Una condizione che gli americani dovevano ben
conoscere visto che i primi sostegni massicci alle componenti islamiche
avverse ai regimi nazionalisti risalgono a metà del decennio scorso,
mettendo a frutto l’esperienza ed i legami consolidati durante la guerra
civile jugoslava, in particolare in Bosnia e Kosovo.

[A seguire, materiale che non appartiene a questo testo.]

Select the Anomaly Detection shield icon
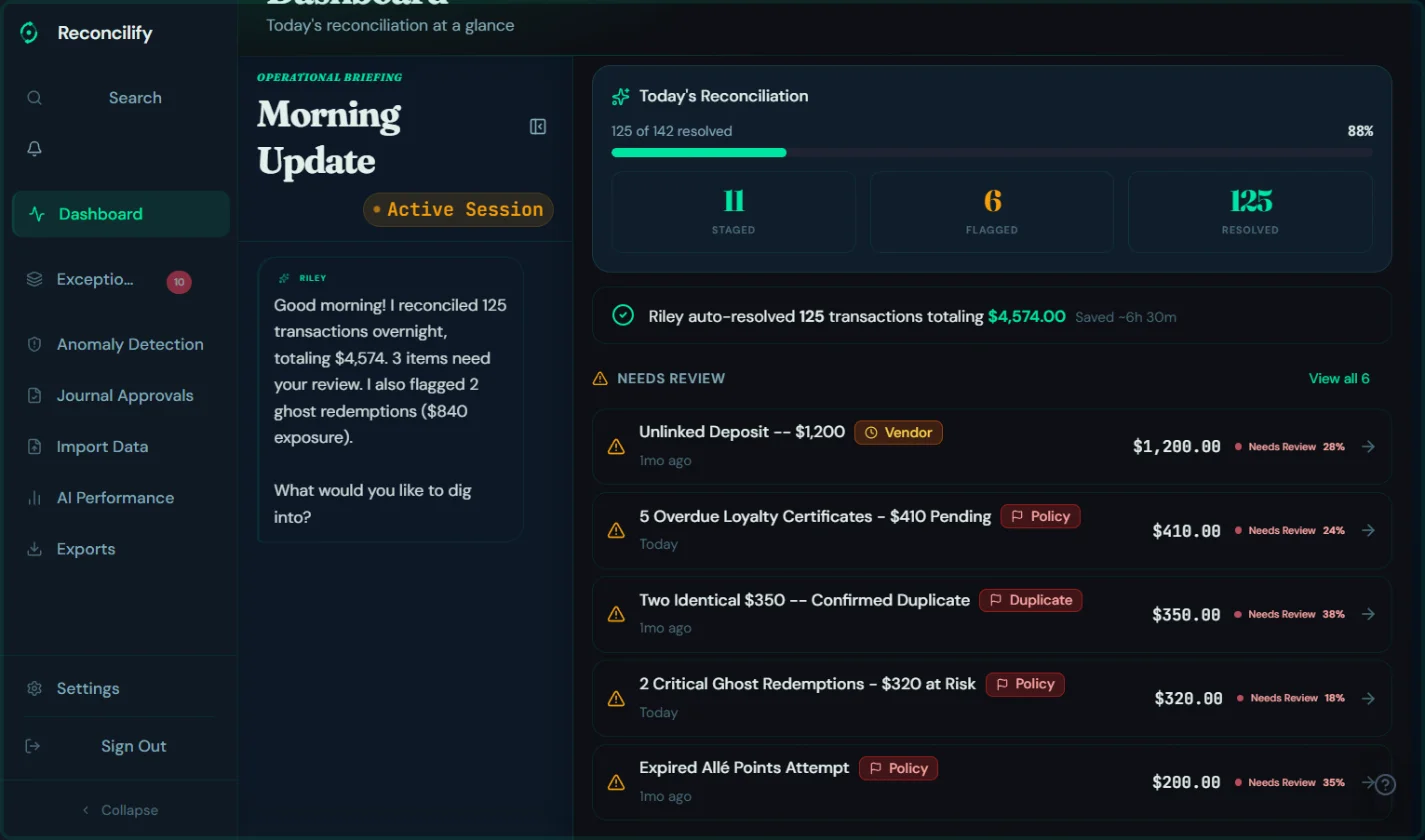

Più la componente liberale urbanizzata si è rivelata
inconsistente, più la tattica della fomentazione ha poggiato sui gruppi
islamici peggiori più radicali e tribali; più il dirittoumanitarismo è
costretto ad appoggiarsi a veri e propri pendagli da forca per garantire
la “libertà” alle popolazioni ingrate. Un contrasto sempre più
evidente, che rende sempre meno credibile e autorevole l’interventismo
americano. È sufficiente paragonare la preparazione mediatica con la
quale sono stati preparati gli interventi in Iraq e in Jugoslavia,
rispetto all’approssimazione dei successivi per stigmatizzare
l’arroganza e la sicumera, ma anche la fragilità e l’imbarazzo
dell’attuale élite dominante americana poco prima impegnata contro i
suoi attuali beneficiati.
Come nella prima fase di decolonizzazione, il
tentativo surrettizio di introdurre in società di tipo clanico o tribale
istituzioni di tipo occidentale ha portato alla dissoluzione caotica
oppure alla oppressione “democratica” di un clan sull’altro.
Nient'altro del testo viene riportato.